Complex-differentiable equals real differentiable plus Cauchy-Riemann differential equations

This article gives a proof/explanation of the equivalence of multiple definitions for the term function complex-differentiable at a point

View a complete list of pages giving proofs of equivalence of definitions

Statement

Verbal statement

The property of being complex-differentiable at a point is equivalent to the property of being real-differentiable at that point and satisfying the Cauchy-Riemann differential equations at that point.

Symbolic statement

Suppose ${\displaystyle U\subset \mathbb {C} }$ is an open subset and ${\displaystyle f:U\to \mathbb {C} }$ is a function.

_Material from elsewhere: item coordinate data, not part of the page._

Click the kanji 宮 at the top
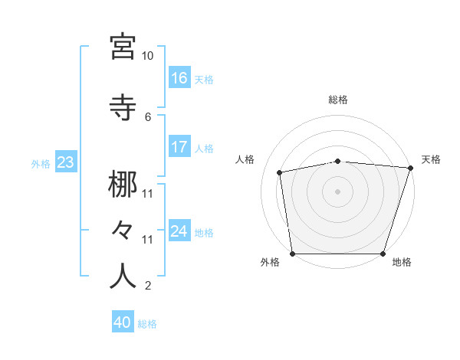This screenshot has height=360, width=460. pyautogui.click(x=123, y=47)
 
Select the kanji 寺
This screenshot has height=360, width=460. pyautogui.click(x=123, y=107)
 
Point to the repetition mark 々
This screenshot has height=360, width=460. pyautogui.click(x=123, y=230)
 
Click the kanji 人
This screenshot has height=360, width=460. pyautogui.click(x=123, y=277)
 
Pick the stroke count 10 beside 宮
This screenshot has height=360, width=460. pyautogui.click(x=147, y=56)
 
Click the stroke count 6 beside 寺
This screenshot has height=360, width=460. pyautogui.click(x=148, y=116)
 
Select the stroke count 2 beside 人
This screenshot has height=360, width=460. pyautogui.click(x=148, y=286)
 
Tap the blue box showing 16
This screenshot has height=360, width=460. pyautogui.click(x=179, y=78)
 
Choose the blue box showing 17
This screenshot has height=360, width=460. pyautogui.click(x=179, y=147)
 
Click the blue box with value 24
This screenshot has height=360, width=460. pyautogui.click(x=179, y=231)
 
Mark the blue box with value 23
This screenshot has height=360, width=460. pyautogui.click(x=65, y=162)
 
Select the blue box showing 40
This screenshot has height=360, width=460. pyautogui.click(x=123, y=323)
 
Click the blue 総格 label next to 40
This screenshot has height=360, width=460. pyautogui.click(x=147, y=324)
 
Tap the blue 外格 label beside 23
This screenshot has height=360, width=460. pyautogui.click(x=41, y=163)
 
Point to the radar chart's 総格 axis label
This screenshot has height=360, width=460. pyautogui.click(x=338, y=100)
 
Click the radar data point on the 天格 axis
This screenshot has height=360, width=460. pyautogui.click(x=411, y=168)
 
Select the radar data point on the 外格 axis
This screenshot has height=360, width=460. pyautogui.click(x=292, y=254)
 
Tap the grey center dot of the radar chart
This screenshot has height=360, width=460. pyautogui.click(x=338, y=191)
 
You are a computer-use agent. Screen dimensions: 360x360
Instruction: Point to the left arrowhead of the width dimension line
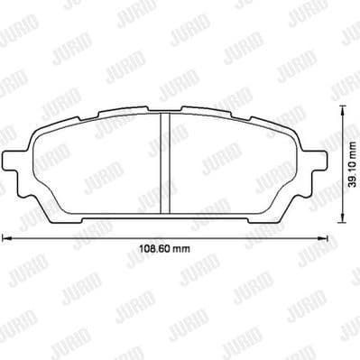pos(7,239)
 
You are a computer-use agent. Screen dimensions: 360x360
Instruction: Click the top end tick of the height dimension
pos(342,107)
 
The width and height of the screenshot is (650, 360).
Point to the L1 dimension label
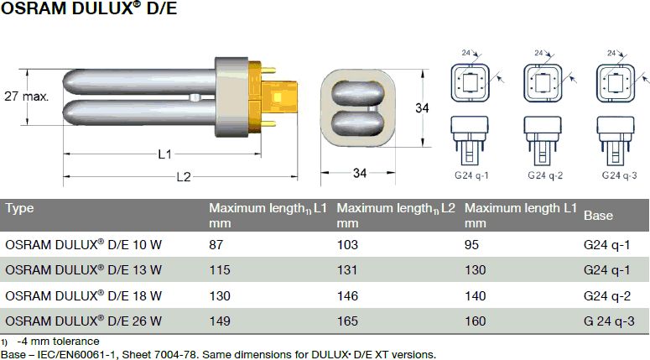pos(165,154)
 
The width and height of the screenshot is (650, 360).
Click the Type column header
pos(19,208)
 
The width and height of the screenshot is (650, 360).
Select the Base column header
pos(598,216)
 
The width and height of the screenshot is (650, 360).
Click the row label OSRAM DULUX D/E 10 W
pos(84,245)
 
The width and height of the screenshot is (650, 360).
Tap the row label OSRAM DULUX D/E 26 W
pos(84,321)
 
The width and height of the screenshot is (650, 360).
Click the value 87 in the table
pos(216,245)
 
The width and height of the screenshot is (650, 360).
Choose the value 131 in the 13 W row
pos(346,270)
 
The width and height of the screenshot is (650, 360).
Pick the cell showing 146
pos(346,295)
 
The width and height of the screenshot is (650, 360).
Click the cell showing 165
pos(346,321)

Let ${\displaystyle z_{0}\in U}$. Then ${\displaystyle f}$ is complex-differentiable at ${\displaystyle z_{0}}$ iff the following two equivalent conditions are satisfied:

• ${\displaystyle f}$ is real-differentiable at ${\displaystyle z_{0}}$
• ${\displaystyle f}$ satisfies the Cauchy-Riemann differential equations at ${\displaystyle z_{0}}$

Moreover the complex differential of ${\displaystyle f}$ at ${\displaystyle z_{0}}$ is the same complex number whose representation as a matrix is the real differential.